BEGIN

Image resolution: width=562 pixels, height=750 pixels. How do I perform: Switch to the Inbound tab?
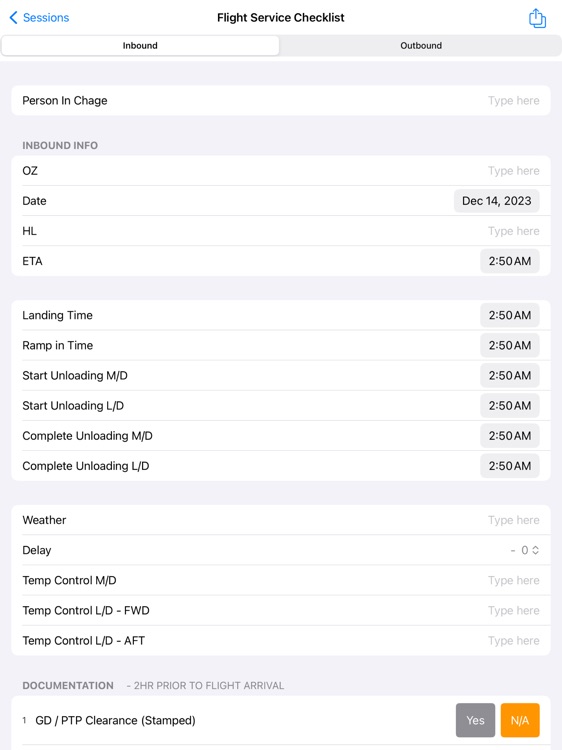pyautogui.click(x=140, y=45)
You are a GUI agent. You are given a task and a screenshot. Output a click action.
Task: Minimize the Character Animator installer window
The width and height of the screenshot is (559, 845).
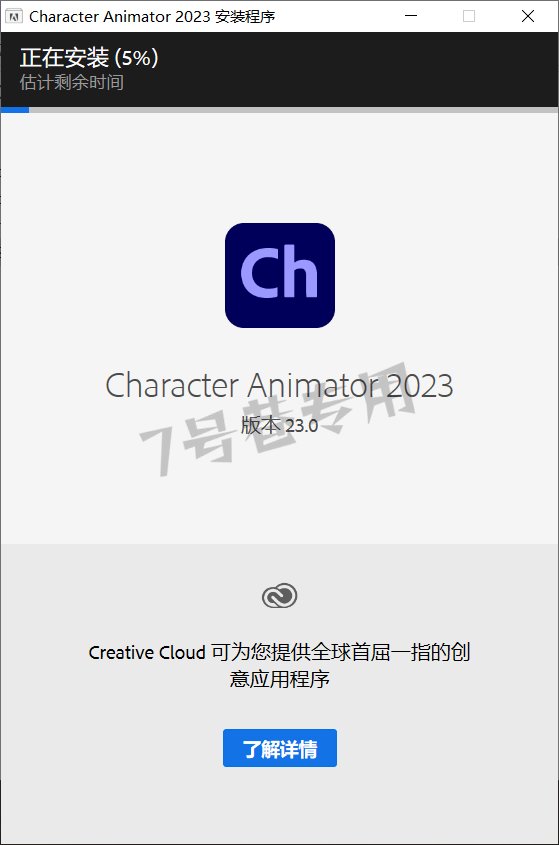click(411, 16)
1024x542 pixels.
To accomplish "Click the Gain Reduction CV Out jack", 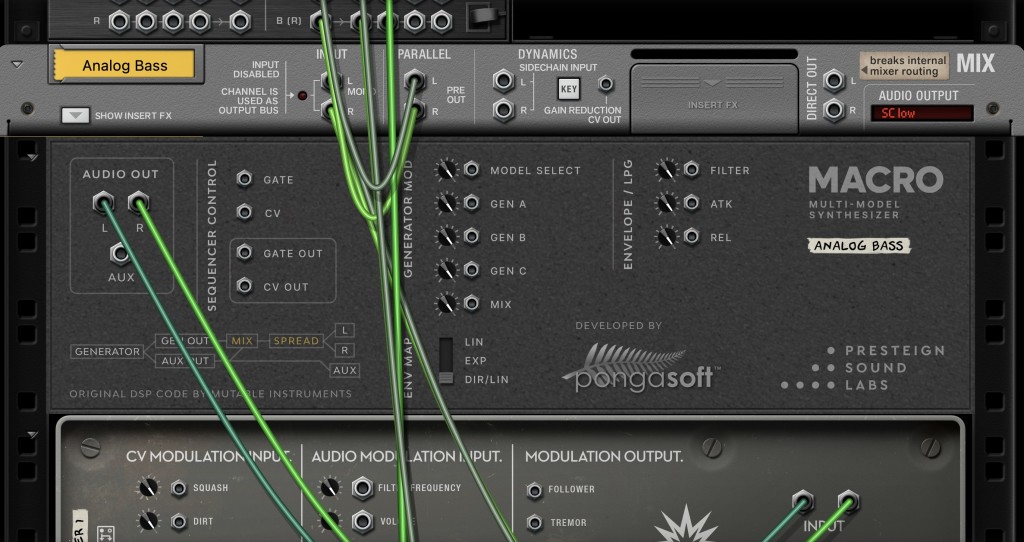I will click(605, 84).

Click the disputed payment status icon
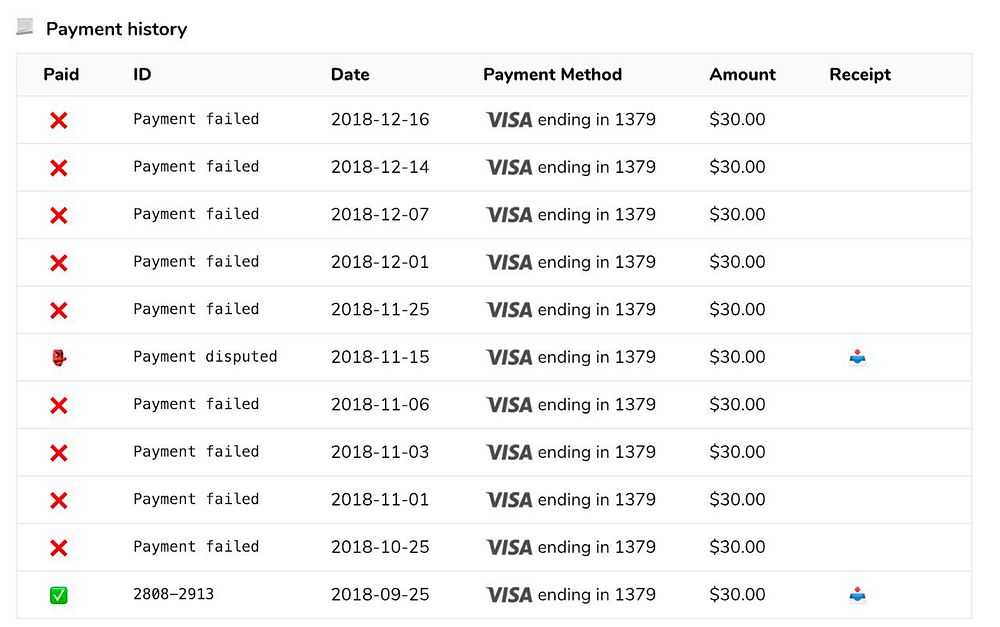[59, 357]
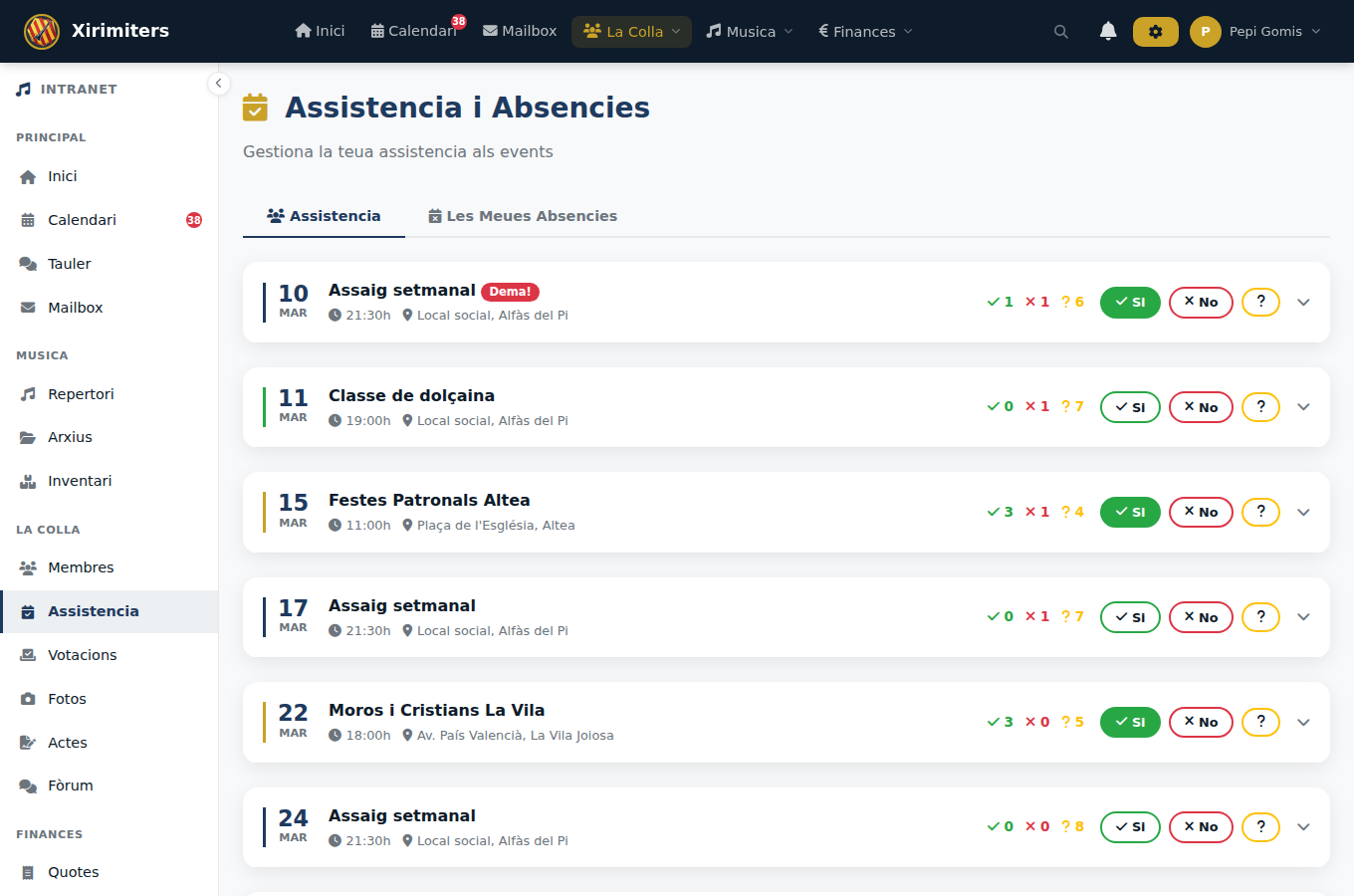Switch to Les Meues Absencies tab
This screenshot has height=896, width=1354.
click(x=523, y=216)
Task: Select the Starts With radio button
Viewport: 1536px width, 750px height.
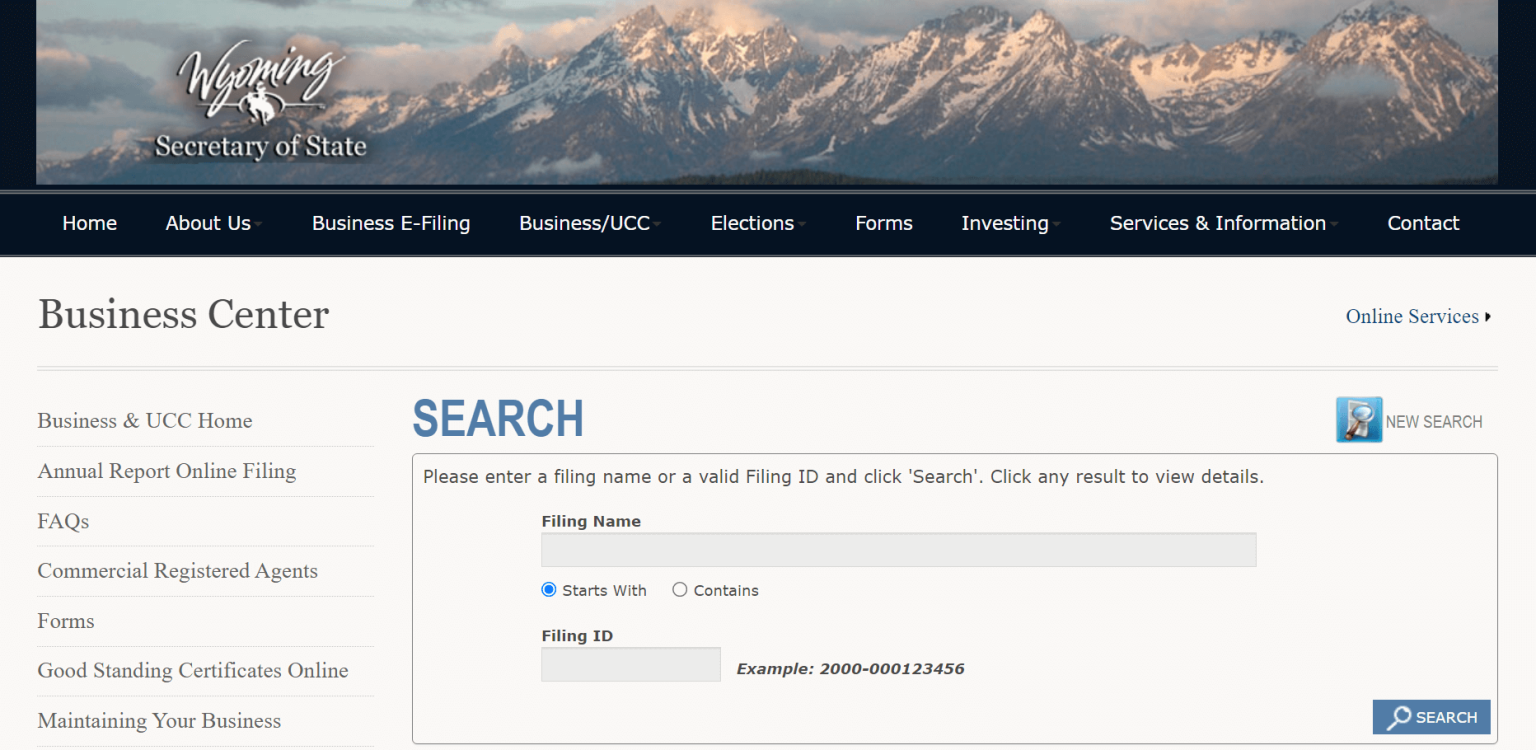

END

== Exercise goal ==
Restate exactly the lines that start at the "Click the disputed payment status icon" line and end with the last line of the material above, leaving out the pictures.

== Result of this exercise ==
Click the disputed payment status icon
[59, 357]
Switch to Les Meues Absencies tab
This screenshot has height=896, width=1354.
click(x=523, y=216)
Task: Select the Starts With radio button
Viewport: 1536px width, 750px height.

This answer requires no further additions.